Brought together under what is now known as the Microsoft Gaming Cloud, the mix of technologies here sits at two levels i.e. while a specifically games-focused set of platforms and tools do exist, the bulk of what is available also plays (no pun intended) directly inline with what Microsoft offers in terms of Visual Studio and Microsoft Azure cloud platform.

Pointing out that it has been a games development company for some 35 years now (Microsoft Flight Simulator lists back to 1982 and Microsoft Adventure actually arrived way back 1981), Microsoft has been building out its gaming stack with a number of acquisitions in recent years.

Games shop

Notable developer-related purchases this decade include Microsoft’s acquisition of Havok in 2015, Simplygon in 2017 and PlayFab this year in 2018.

Havok provides tools for game physics, AI and environment. For cloud gaming, this means physics rendering in the cloud to help bring better graphics to devices that don’t have great graphics capability, like mobile.

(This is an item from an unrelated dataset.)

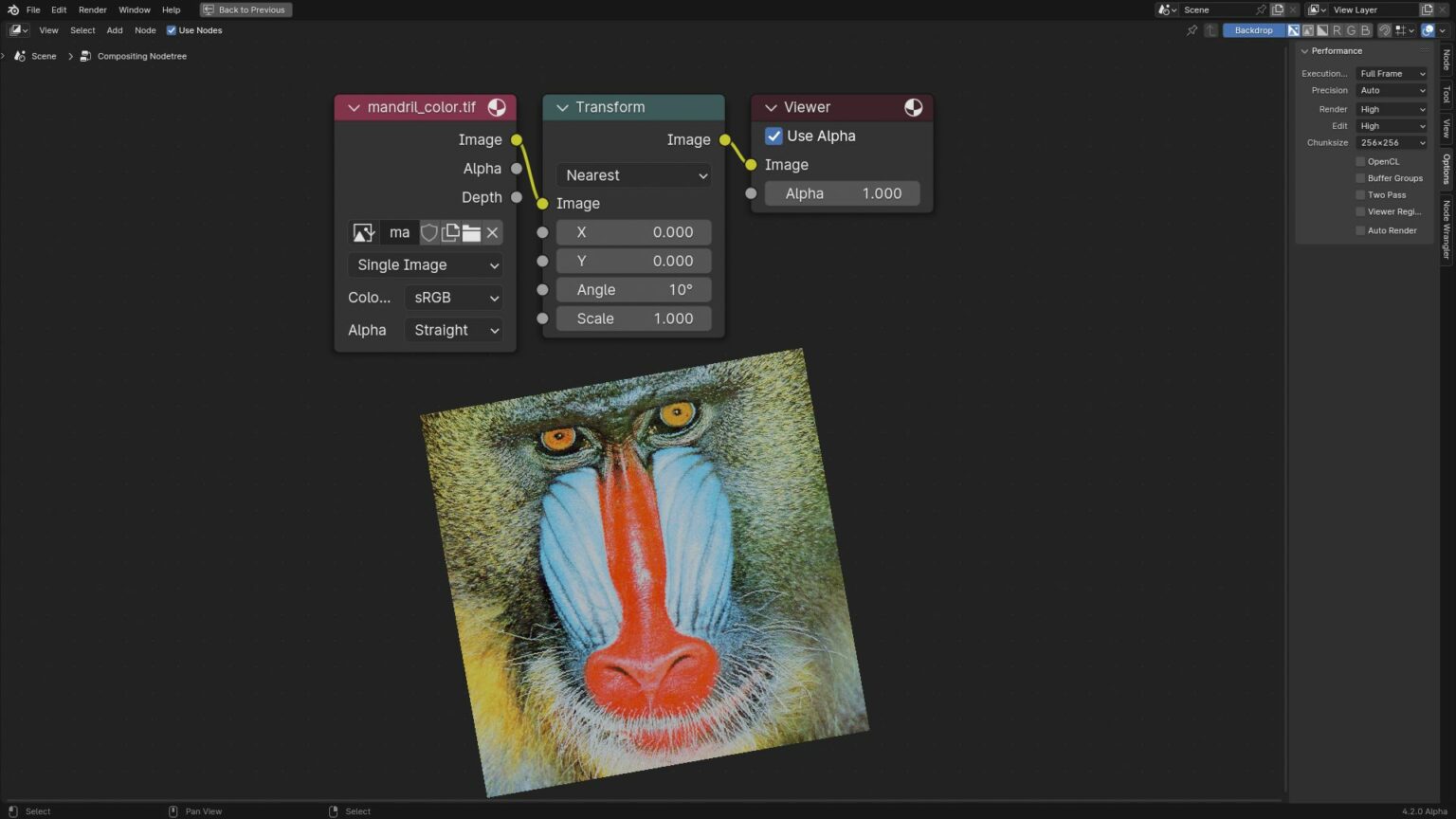The image size is (1456, 819).
Task: Pin the compositing node tree with the pin icon
Action: [x=1192, y=29]

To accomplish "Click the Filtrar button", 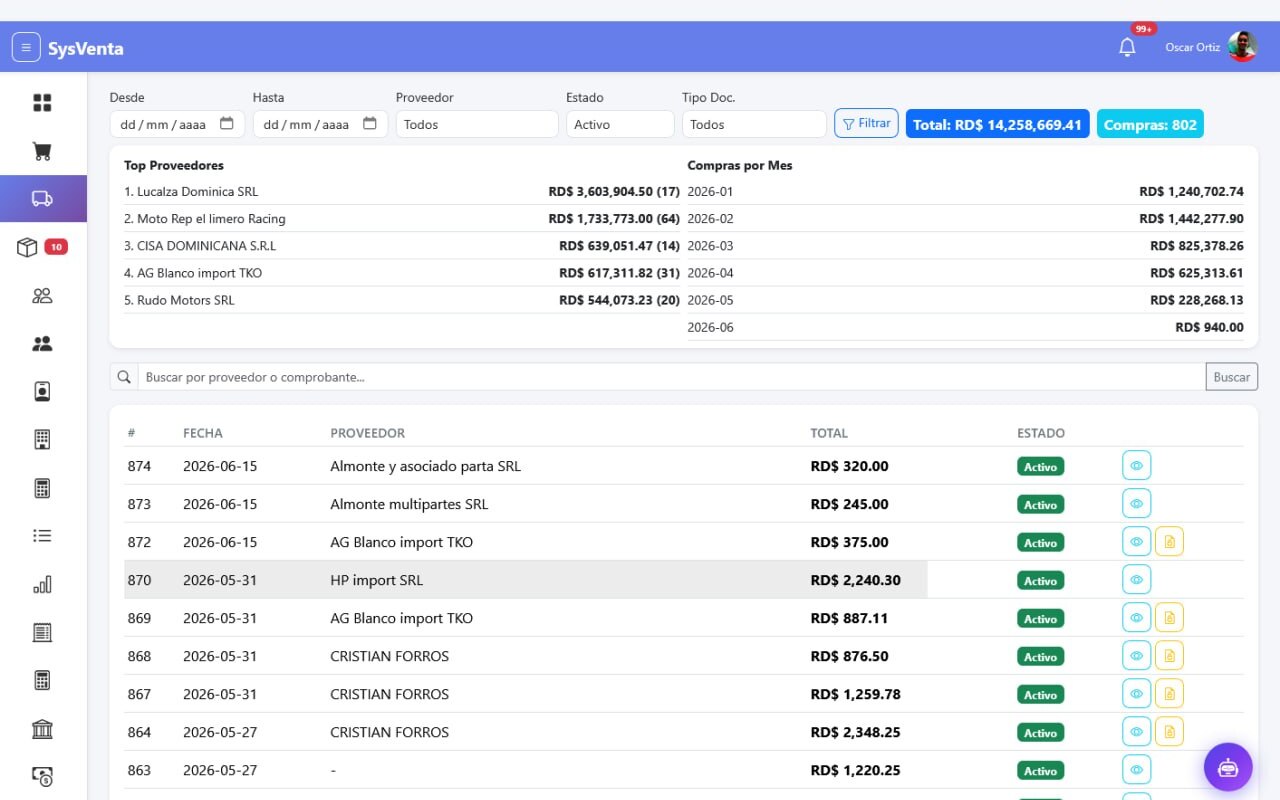I will click(866, 123).
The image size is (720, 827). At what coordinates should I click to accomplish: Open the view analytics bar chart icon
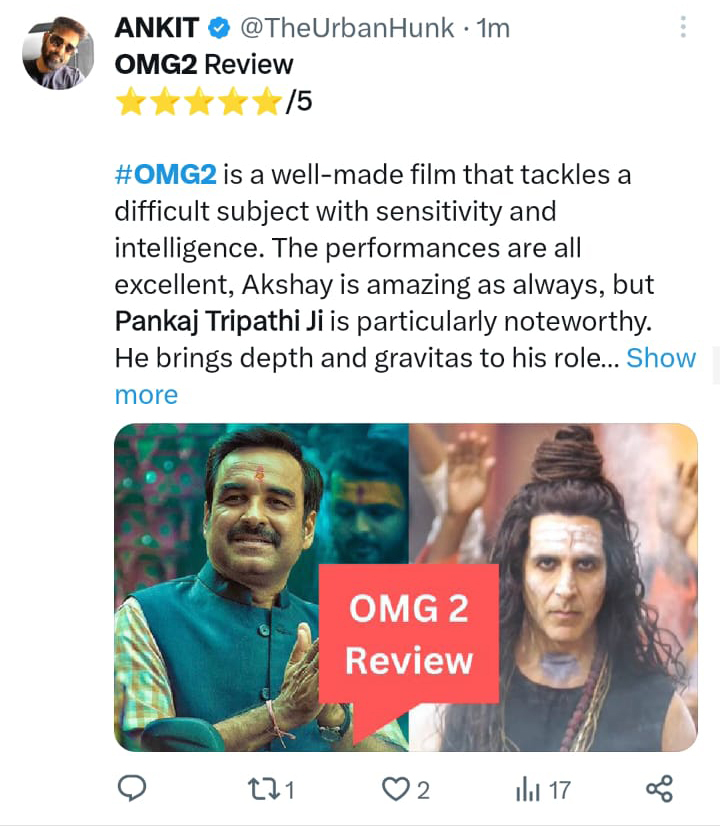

According to Microsoft, Simplygon allows games software application developers to optimise 3D assets to run smoothly on every device they plan want to target.

Microsoft also reminds us that it created Direct X – the collection of multimedia-focused Application Programming Interfaces (APIs) for gaming and video. DirectX is now the most widely deployed games API in the world.

Nearly all PC games (roughly 17,000) and all Xbox One games are powered by DirectX

Head in the (gaming) cloud

Where all of this strategising leads us is to cloud.

Microsoft Xbox lead Phil Spencer was promoted report directly into Microsoft CEO Satya Nadella last year, so it appears fairly clear that the company ranks the gaming market as an important target – and, it is a target that runs in line with the firm’s wider push to cross platform compatibility… all roads leading (Microsoft wishes) to Microsoft Azure cloud.

“There will soon two billion gamers on the planet and it is our goal to reach all of them  through our core strategy of content, customers and cloud,”state Kareem Choudhry, CVP of Microsoft Gaming Cloud and Kevin Gammill, GM of Microsoft Gaming Cloud.

Ubisoft has used Microsoft cloud gaming technologies across PC and Xbox and PS4 consoles for ‘Rainbow Six: Siege’ – the company sought to achieve lower latency and expanded availability for hundreds of thousands of concurrent gamer users.

In Azure itself, Microsoft is offering games developers dedicated servers for multiplayer gaming. The suggestion here is that ‘cloud compute’ workloads can be executed to allow developers the ability to offload computational tasks to the cloud to provide better in game experience.

Azure also offers Azure Cognitive Services so that game developers can provide functionality that allows games to see, hear, speak, understand gamer needs through natural communication including image processing algorithms, intelligent recommendations, and speech to text and text translation.

Possibly the most tangible (interesting, even) aspect of what Microsoft is providing for games developers is called App Center. Described as a ‘mission control’ for apps, this cloud service allows developers to build a game in the cloud, test it on real devices, distribute to beta testers and monitor its usage with analytics data.

“For cloud gaming, this means developers can easily test and quickly debug games in development across multiple devices,” says Microsoft.

Interesting times indeed… we are seeing massively powerful enterprise-level software application development technologies being used for games development and we can see a certain strain of games DNA cross-fertilising and being applied in the other direction back into enterprise.

Gaming is big business… and games software development is big business programming aimed at immersive user experiences through use of content and use of cloud.